> _TASK REQUIREMENTS_
1. From the text on ATPCO fare filing, set down word for word the part starting with "1) Why this" and going on through "in every channel.".
2. In the text on ATPCO fare filing, shorten the paragraph that opens "If you build airline retail or pricing systems" and keep its main facts.

> _SOURCE EXCERPT_
════

- Why this still matters
- How fare data flows
- The core building blocks
- Rule categories (plain English)
- Footnotes, without the mystery
- Routing vs MPM (and construction)
- YQ/YR, Cat 12, and taxes
- A realistic pricing workflow
- Keeping prices honest
- Caching what actually helps
- Frequent failure modes
- Engineering patterns that work
- Bridging to Offers & Orders
- Where continuous pricing fits
- What to monitor
- A short implementation checklist
- Mini glossary
- Sources & further reading
- Disclaimer
If you build airline retail or pricing systems, ATPCO fare filing isn’t “legacy noise”-it’s the rulebook most of the ecosystem still plays by. Even if you’re racing toward dynamic Offers & Orders, the filed world powers interline, agency distribution, and servicing. Understanding it well makes modernization safer and faster.
1) Why this still matters
- It encodes policy, not just prices. Advance purchase, seasonality, who can buy, how you can combine-filed data describes the product you intend to sell, consistently, in every channel.

════

> _Source data_
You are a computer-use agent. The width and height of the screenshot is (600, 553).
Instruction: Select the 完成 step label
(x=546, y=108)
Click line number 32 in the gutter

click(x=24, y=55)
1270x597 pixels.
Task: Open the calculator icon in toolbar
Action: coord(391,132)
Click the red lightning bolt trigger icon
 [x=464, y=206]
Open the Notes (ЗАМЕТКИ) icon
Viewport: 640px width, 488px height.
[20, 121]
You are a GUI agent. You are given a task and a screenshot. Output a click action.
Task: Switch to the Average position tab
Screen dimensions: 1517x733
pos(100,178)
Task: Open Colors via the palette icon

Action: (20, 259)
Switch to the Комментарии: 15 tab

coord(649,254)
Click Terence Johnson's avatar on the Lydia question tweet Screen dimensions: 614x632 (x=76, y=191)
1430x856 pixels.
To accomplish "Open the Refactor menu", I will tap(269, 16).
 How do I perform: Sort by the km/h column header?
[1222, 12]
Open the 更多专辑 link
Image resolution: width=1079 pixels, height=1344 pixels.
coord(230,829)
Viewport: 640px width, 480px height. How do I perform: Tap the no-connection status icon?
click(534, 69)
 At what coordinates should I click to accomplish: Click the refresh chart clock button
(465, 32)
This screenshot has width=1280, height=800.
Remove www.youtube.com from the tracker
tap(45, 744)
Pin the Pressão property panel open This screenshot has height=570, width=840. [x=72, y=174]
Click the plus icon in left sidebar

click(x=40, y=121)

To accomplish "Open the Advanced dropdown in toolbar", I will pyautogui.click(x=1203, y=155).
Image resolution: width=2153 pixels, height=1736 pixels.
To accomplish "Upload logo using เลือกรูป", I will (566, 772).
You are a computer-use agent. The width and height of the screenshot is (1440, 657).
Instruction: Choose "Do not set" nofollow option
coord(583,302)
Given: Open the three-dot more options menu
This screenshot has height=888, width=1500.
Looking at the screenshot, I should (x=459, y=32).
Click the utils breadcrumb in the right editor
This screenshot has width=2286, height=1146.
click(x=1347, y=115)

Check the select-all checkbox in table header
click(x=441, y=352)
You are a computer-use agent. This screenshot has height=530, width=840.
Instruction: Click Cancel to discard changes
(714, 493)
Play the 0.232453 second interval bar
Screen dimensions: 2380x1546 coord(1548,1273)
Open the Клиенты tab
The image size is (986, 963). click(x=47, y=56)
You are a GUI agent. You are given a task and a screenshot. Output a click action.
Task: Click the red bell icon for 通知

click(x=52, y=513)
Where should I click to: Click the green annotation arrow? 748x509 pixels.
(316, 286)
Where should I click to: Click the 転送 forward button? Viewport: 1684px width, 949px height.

════

> _SOLUTIONS BY TASK_
1.
1) Why this still matters
- It encodes policy, not just prices. Advance purchase, seasonality, who can buy, how you can combine-filed data describes the product you intend to sell, consistently, in every channel.

2. For anyone building airline retail or pricing systems, ATPCO fare filing is still the rulebook most of the ecosystem follows. Even with the push toward dynamic Offers & Orders, filed data still powers interline, agency distribution, and servicing. Knowing it well makes modernization safer and faster.